My data looks like this:
| A header | Another header |
|---|---|
| start after this | A |
| 07:00 | B |
| 08:00 | C |
| 09:00 | D |
and I wanted to read the data starting from whatever row is before 08:00
| A header | Another header |
|---|---|
| 07:00 | B |
| 08:00 | C |
| 09:00 | D |
I have tried the following but I am getting an error that it can't find "08:00" in the list
df = df[df.index[list(df.index.values).index('08:00') - 1:]]
I would appreciate any hints, many thanks in advance!

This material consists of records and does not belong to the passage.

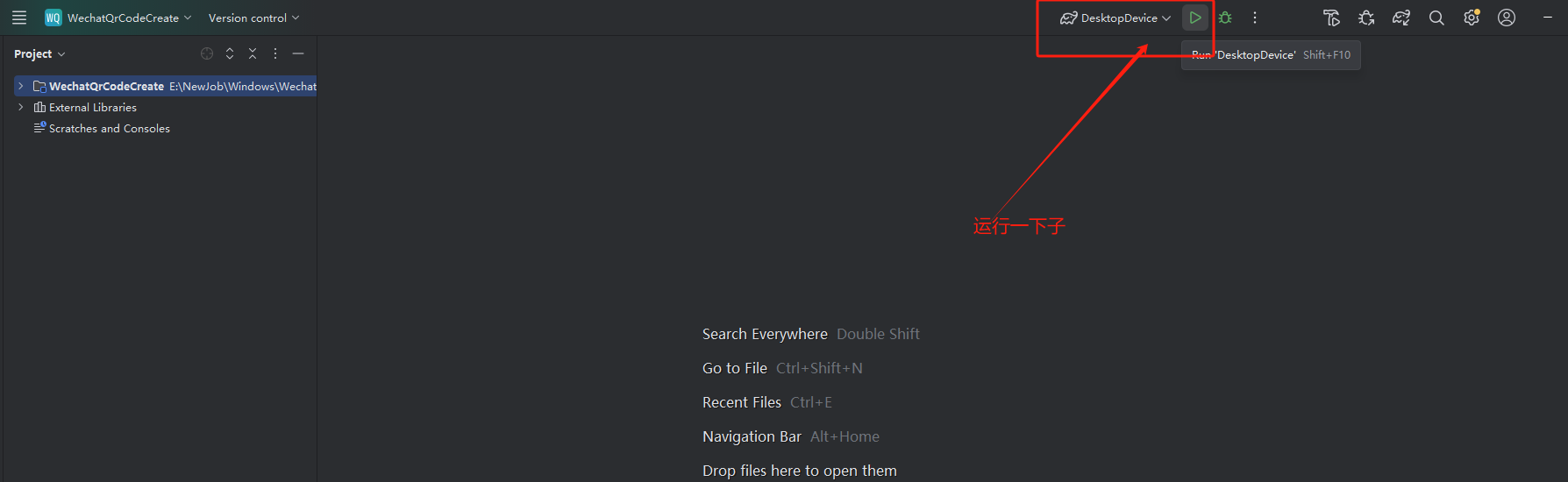Open Project panel options menu

point(275,53)
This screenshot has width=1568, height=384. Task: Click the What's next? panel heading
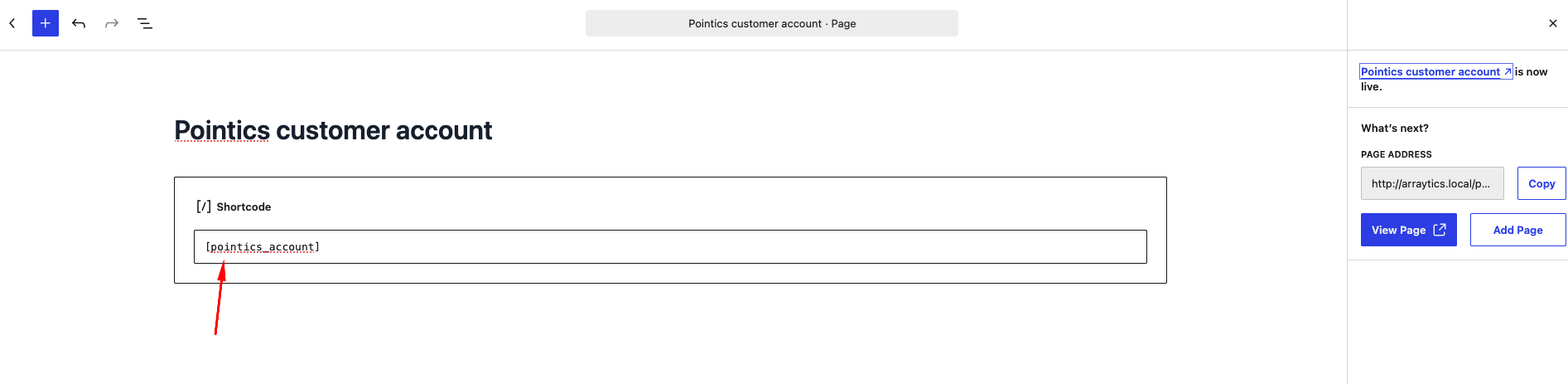click(x=1395, y=128)
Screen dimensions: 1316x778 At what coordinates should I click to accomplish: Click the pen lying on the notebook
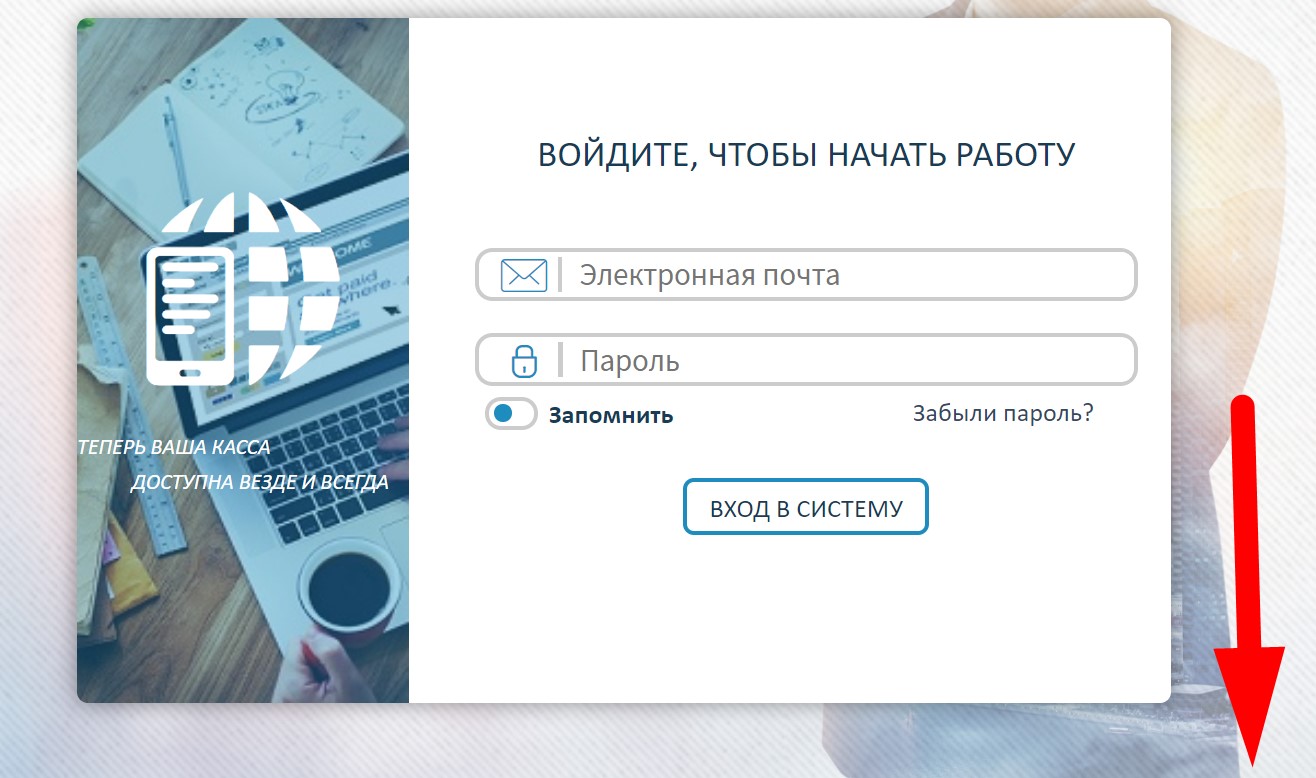(178, 148)
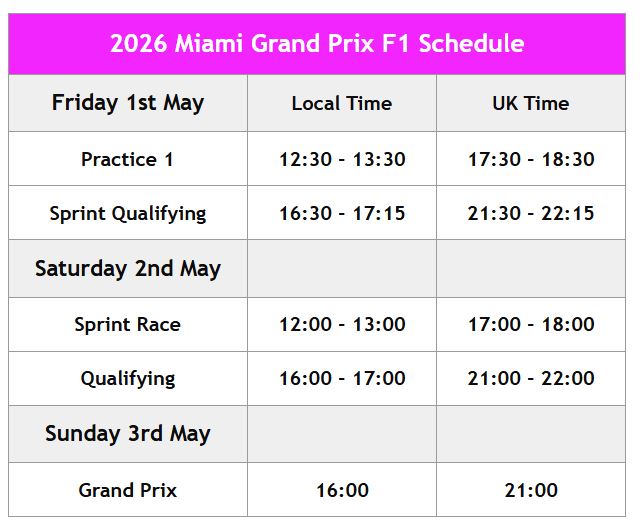
Task: Select the Sprint Race row label
Action: [x=128, y=324]
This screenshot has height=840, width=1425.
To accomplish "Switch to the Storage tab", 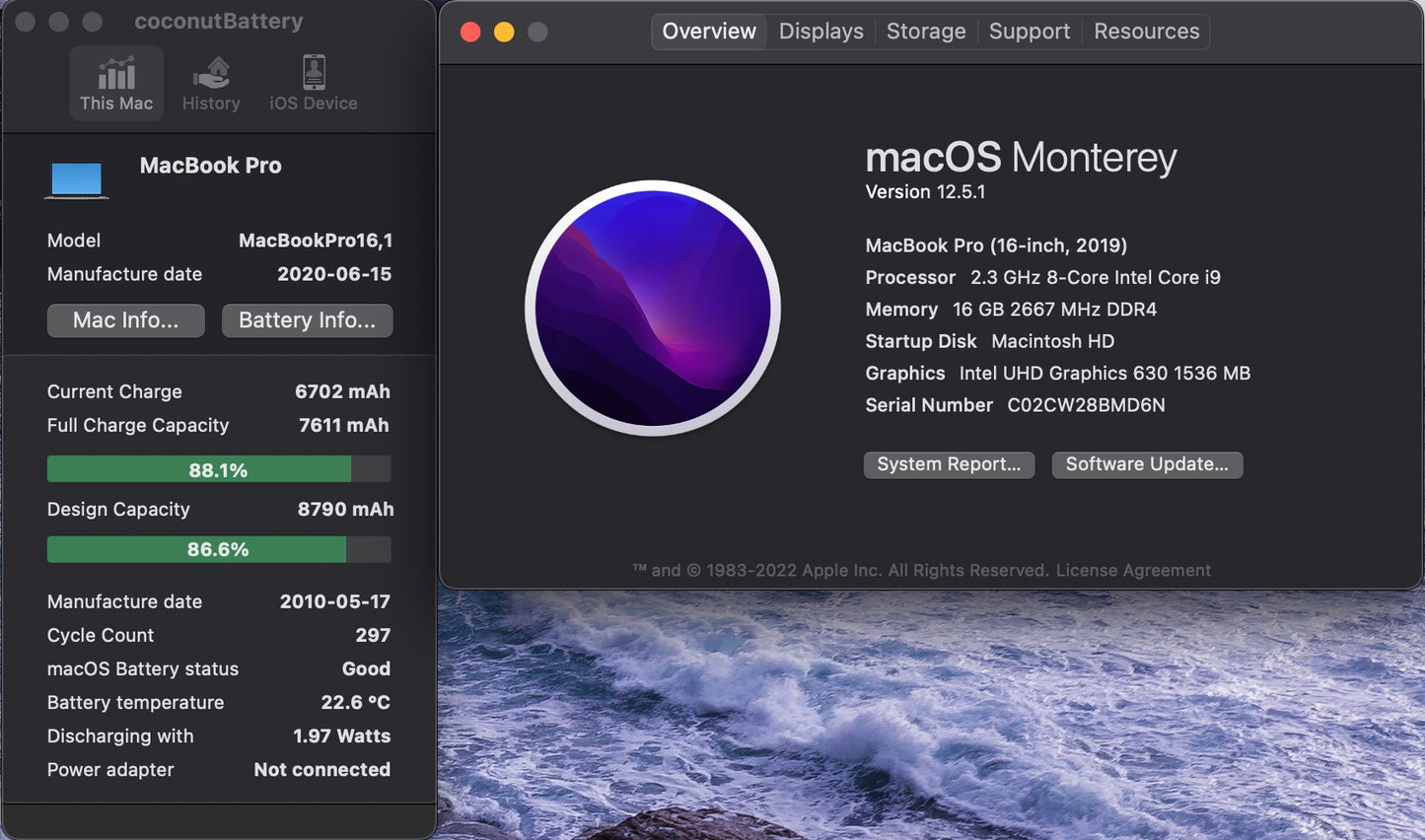I will pos(925,31).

CodePudding user response:
Compare values of index converted to Series, so possible add Series.shift for previous match and Series.cummax for next Trues:
print (df)
Another header
A header
start after this A
07:00 B
08:00 C
09:00 D
print (df[(df.index.to_series() == '08:00').shift(-1,fill_value=False).cummax()])
Another header
A header
07:00 B
08:00 C
09:00 D
print (df[(df.index.to_series() == '07:00').shift(-1,fill_value=False).cummax()])
Another header
A header
start after this A
07:00 B
08:00 C
09:00 D
print (df[(df.index.to_series() == '09:00').shift(-1,fill_value=False).cummax()])
Another header
A header
08:00 C
09:00 D
print (df[(df.index.to_series() == '17:00').shift(-1,fill_value=False).cummax()])
Empty DataFrame
Columns: [Another header]
Index: []
CodePudding user response:
I would write the iteration out explicitly to make things clear:
start = 0 # in case we fail to find it later
for i, row in df["Col 1 header"].iteritems():
if "07:00" in row:
start = i -1
break
Then you can just use start from then on.